Re: Access to Kafka Event Time

Posted by Hequn Cheng <ch...@gmail.com>.
Hi Vishal,

> We have a use case where multiple topics are streamed to hdfs and we
would want to created buckets based on ingestion time
If I understand correctly, you want to create buckets based on event time.
Maybe you can use window[1]. For example, a tumbling window of 5 minutes
groups rows in 5 minutes intervals. And you can get window start
time(TUMBLE_START(time_attr, interval)) and end time(TUMBLE_END(time_attr,
interval)) when output data.

Best, Hequn

[1]
https://ci.apache.org/projects/flink/flink-docs-master/dev/table/sql.html#group-windows

On Wed, Aug 1, 2018 at 8:21 PM, Vishal Santoshi <vi...@gmail.com>
wrote:

> Any feedbaxk?
>
> On Tue, Jul 31, 2018, 10:20 AM Vishal Santoshi <vi...@gmail.com>
> wrote:
>
>> In fact it may be available else where too ( for example ProcessFunction
>> etc ) but do we have no need to create one, it is just a data relay ( kafka
>> to hdfs ) and any intermediate processing should be avoided if possible
>> IMHO.
>>
>> On Tue, Jul 31, 2018 at 9:10 AM, Vishal Santoshi <
>> vishal.santoshi@gmail.com> wrote:
>>
>>> We have a use case where multiple topics are streamed to hdfsand we
>>> would want to created buckets based on ingestion time ( the time the event
>>> were pushed to kafka ). Our producers to kafka will set that the event time
>>>
>>> https://ci.apache.org/projects/flink/flink-docs-
>>> release-1.5/dev/connectors/kafka.html#using-kafka-
>>> timestamps-and-flink-event-time-in-kafka-010
>>>
>>> suggests that the the "previousElementTimeStamp" will provide that
>>> timestamp provided "EventTime" characteristic is set.

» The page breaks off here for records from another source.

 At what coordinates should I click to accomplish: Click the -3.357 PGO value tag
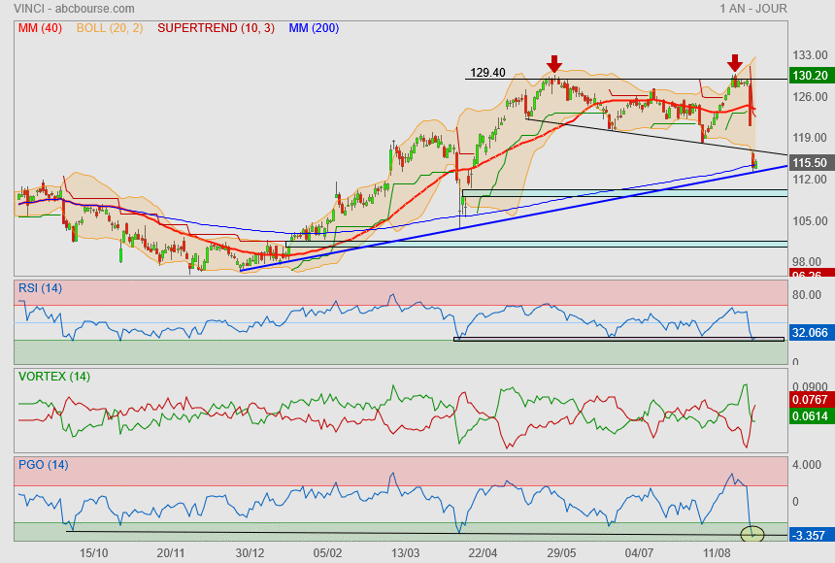tap(809, 535)
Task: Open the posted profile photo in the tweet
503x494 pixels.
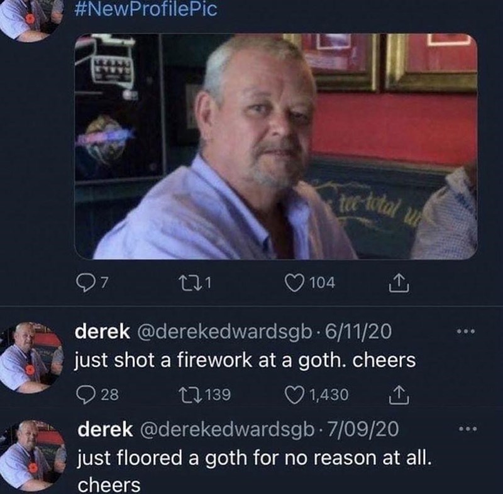Action: point(276,146)
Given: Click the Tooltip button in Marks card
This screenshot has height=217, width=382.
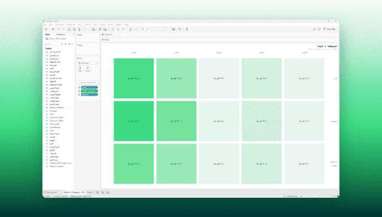Looking at the screenshot, I should (88, 69).
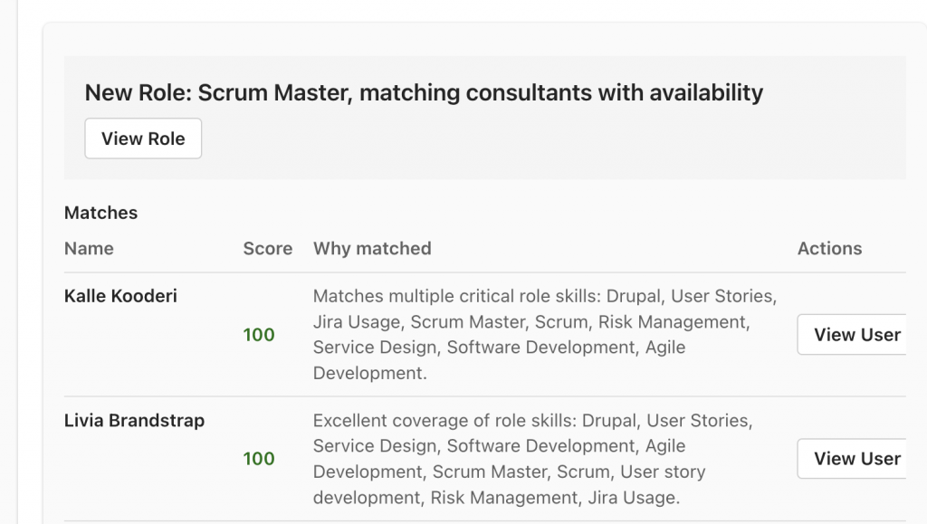
Task: Click "Jira Usage, Scrum Master" in Kalle's row
Action: point(420,322)
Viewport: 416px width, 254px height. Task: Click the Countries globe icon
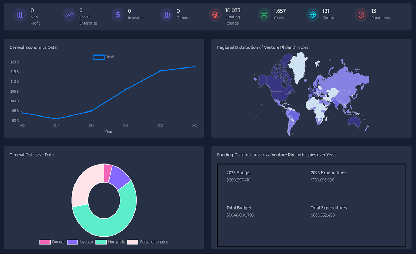(x=312, y=15)
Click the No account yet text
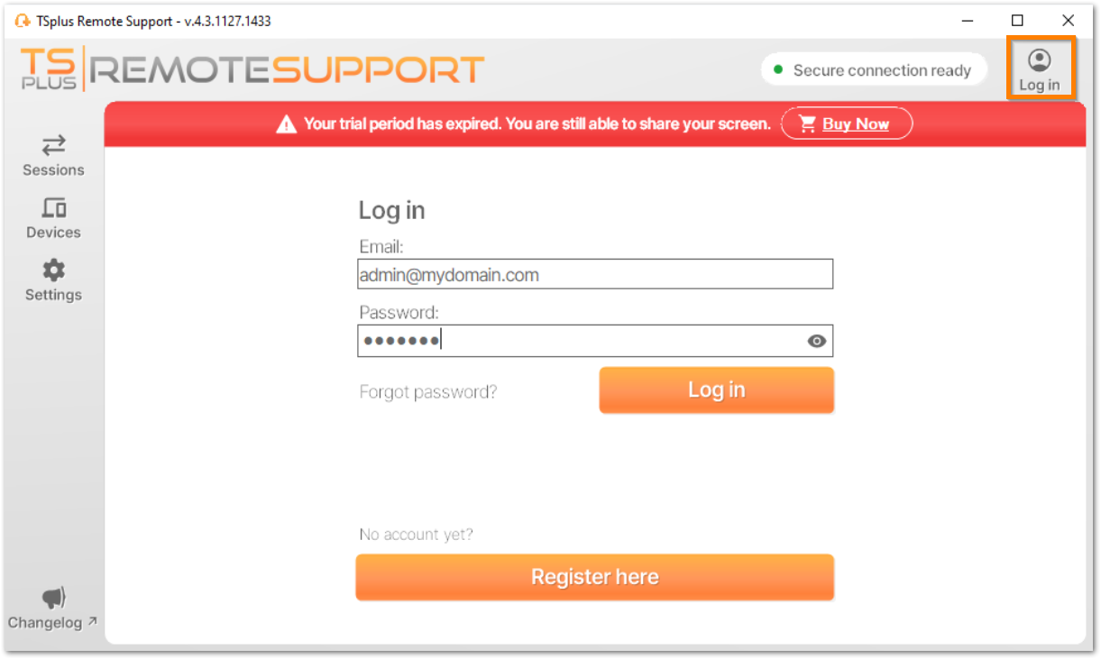 [x=415, y=534]
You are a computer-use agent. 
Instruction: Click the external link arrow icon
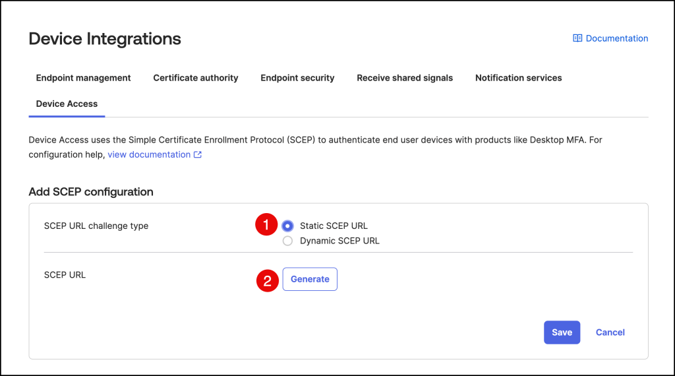[198, 154]
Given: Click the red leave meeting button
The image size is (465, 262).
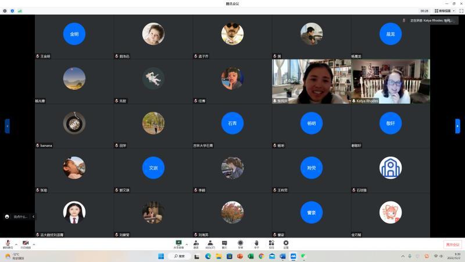Looking at the screenshot, I should click(452, 245).
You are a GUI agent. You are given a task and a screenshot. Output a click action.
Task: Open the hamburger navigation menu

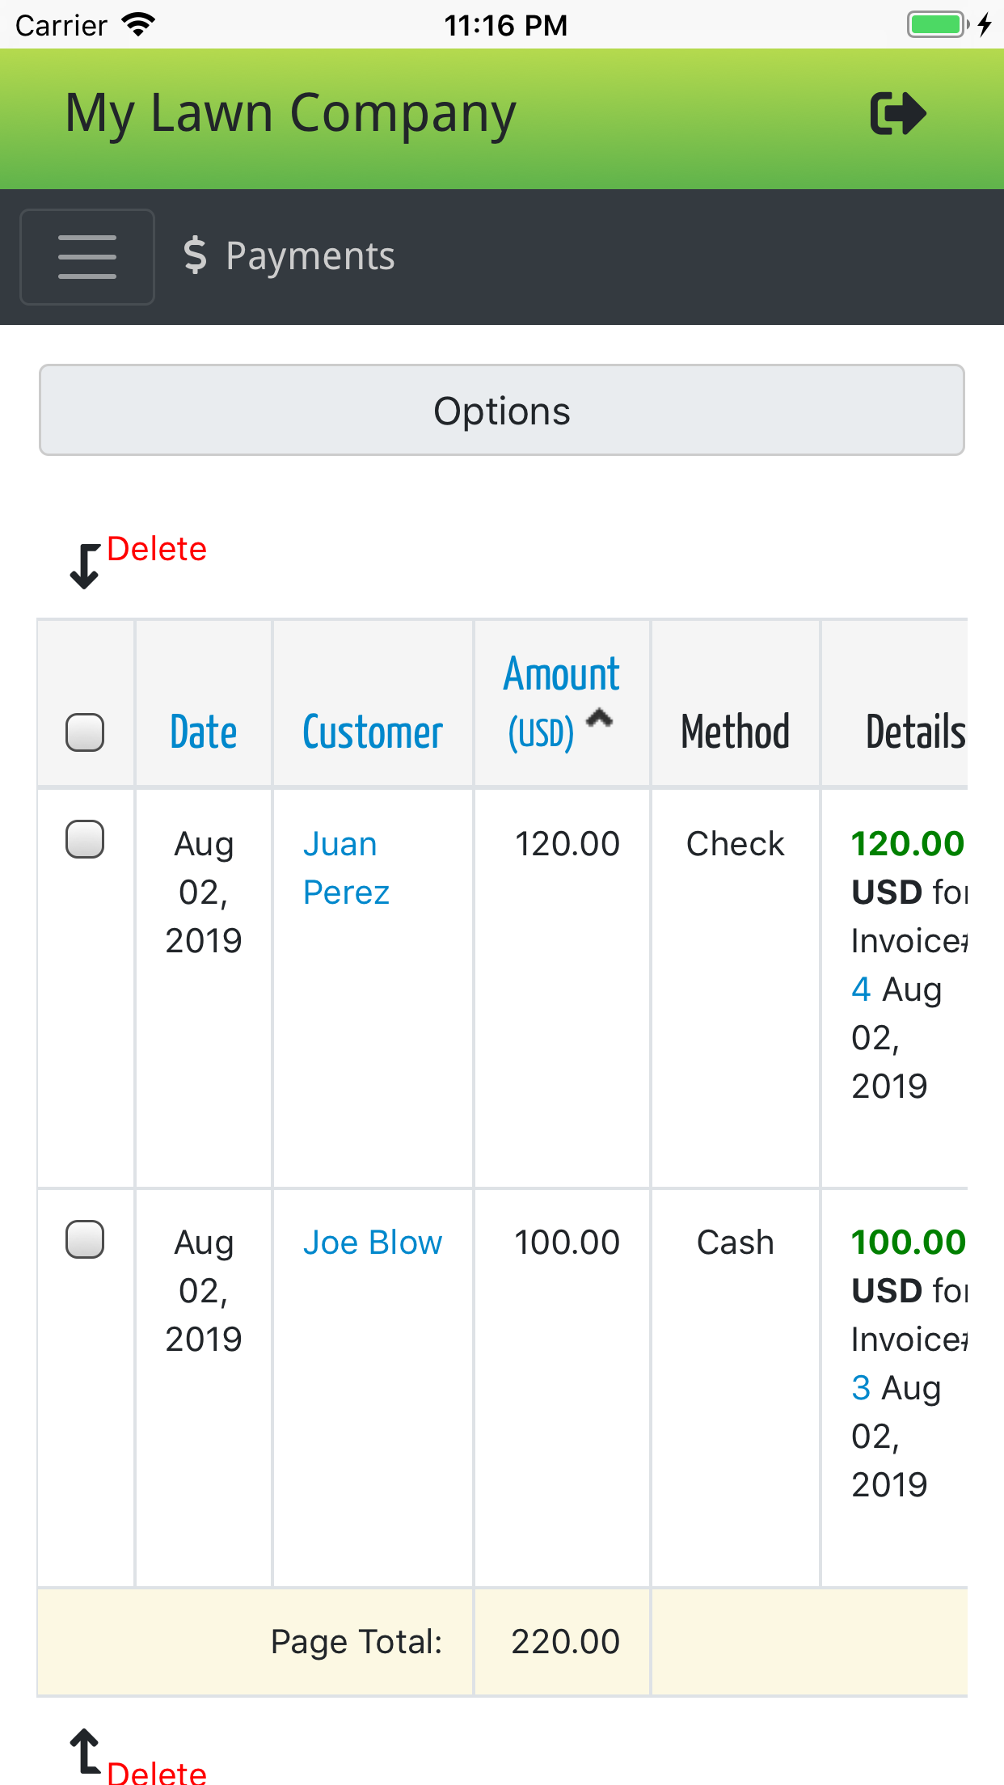[87, 257]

It also provides for
>>> the element. In out case the element will expose setIngestionTIme(long
>>> time) method. Is the element in this method
>>>
>>> public long extractTimestamp(Long element, long previousElementTimestamp)
>>>
>>>  passed by reference and can it be safely ( loss lessly ) mutated for
>>> downstream operators ?
>>>
>>>
>>> That said there is another place where that record time stamp is
>>> available.
>>>
>>> https://github.com/apache/flink/blob/master/flink-
>>> connectors/flink-connector-kafka-0.9/src/main/java/org/
>>> apache/flink/streaming/connectors/kafka/internal/
>>> Kafka09Fetcher.java#L141
>>>
>>> Is it possible to change the signature of the
>>>
>>> https://github.com/apache/flink/blob/master/flink-
>>> connectors/flink-connector-kafka-base/src/main/java/org/
>>> apache/flink/streaming/util/serialization/KeyedDeserializationSchema.
>>> java#L46
>>>
>>> to add record timestamp as the last argument ?
>>>
>>> Regards,
>>>
>>> Vishal
>>>
>>>
>>>
>>>
>>>
>>>
>>>
>>